→ **PROBLEM DETAILS**
Retype the lines from the one containing "The height and width of the screenshot is (467, 868)." through the last line of the entries below, exactly and in full, omitting every image.

[Saved data entries]

--- --- ---

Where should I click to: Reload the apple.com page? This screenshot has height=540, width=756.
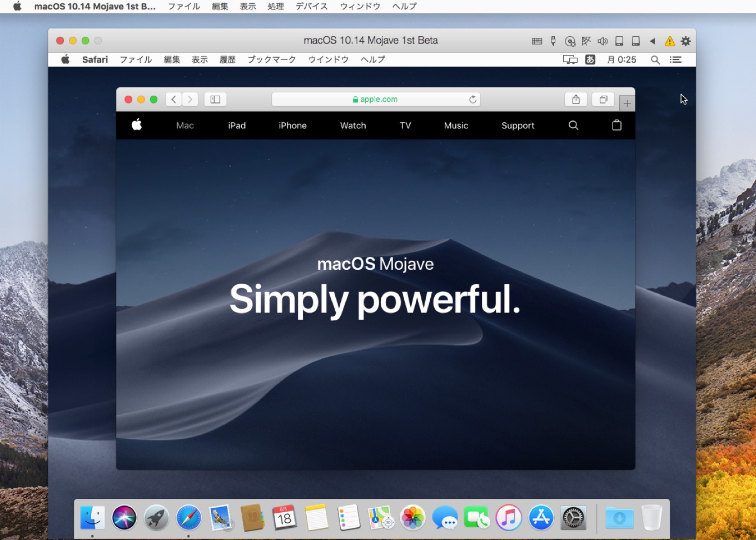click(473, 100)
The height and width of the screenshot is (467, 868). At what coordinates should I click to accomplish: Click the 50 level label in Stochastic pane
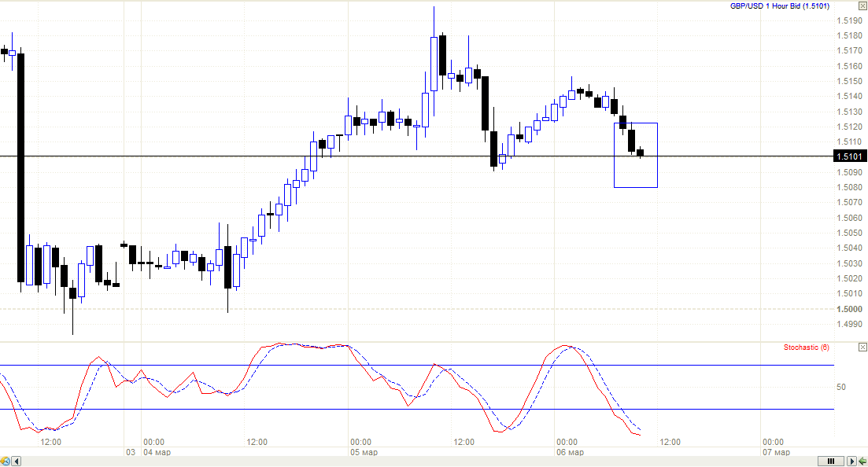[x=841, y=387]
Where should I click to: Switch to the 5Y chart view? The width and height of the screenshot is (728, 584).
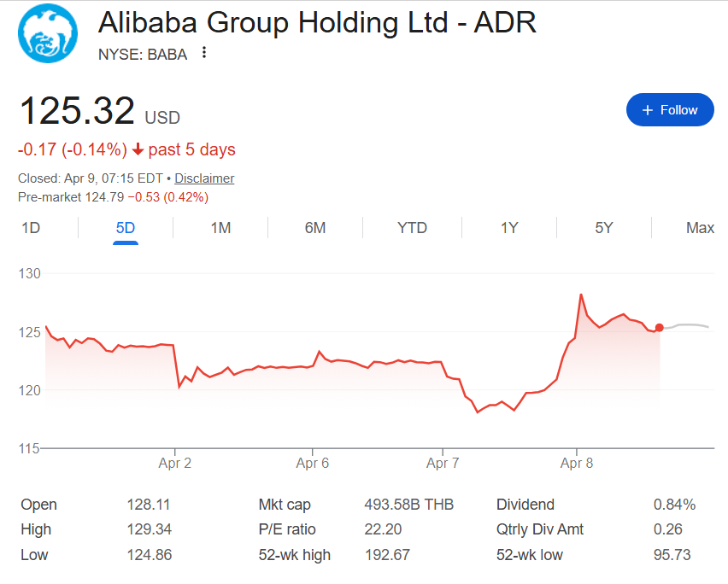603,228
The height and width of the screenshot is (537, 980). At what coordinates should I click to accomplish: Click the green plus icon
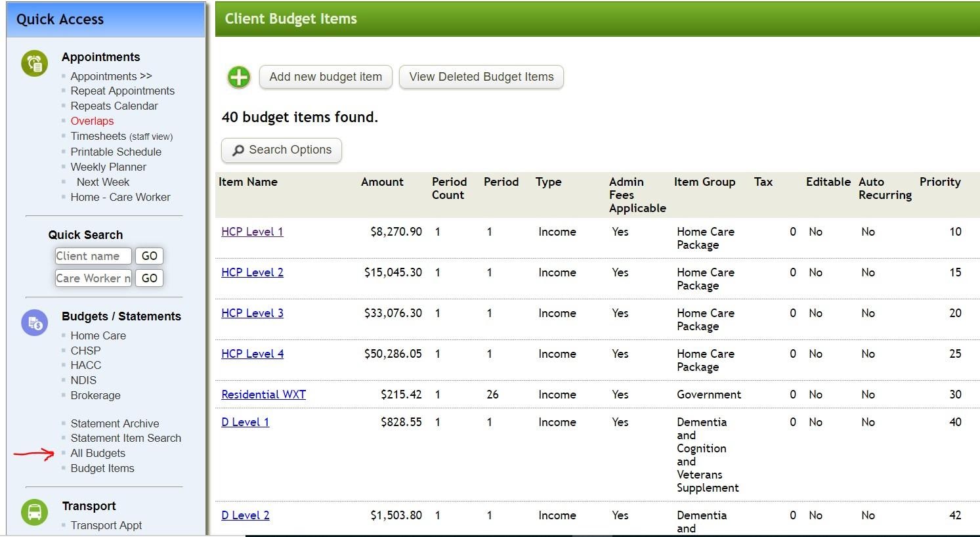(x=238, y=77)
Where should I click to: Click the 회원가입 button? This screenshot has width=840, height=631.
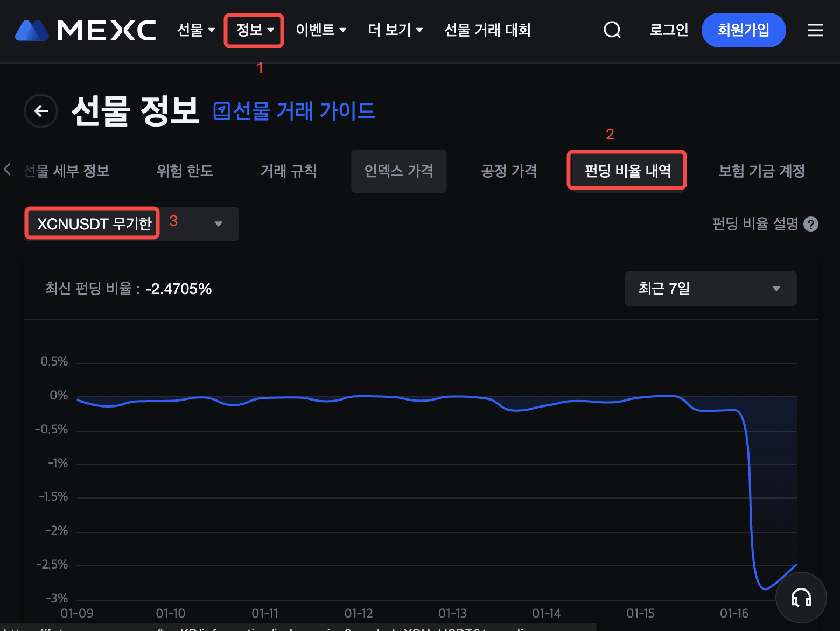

--- --- ---

→ **RESPONSE TO THE TASK**
The height and width of the screenshot is (467, 868). At what coordinates should I click to accomplish: Click the 50 level label in Stochastic pane
[x=841, y=387]
Where should I click to: Switch to the 5Y chart view? The width and height of the screenshot is (728, 584).
603,228
The height and width of the screenshot is (537, 980). At what coordinates should I click to accomplish: Click the green plus icon
(x=238, y=77)
Where should I click to: Click the 회원가입 button? This screenshot has width=840, height=631.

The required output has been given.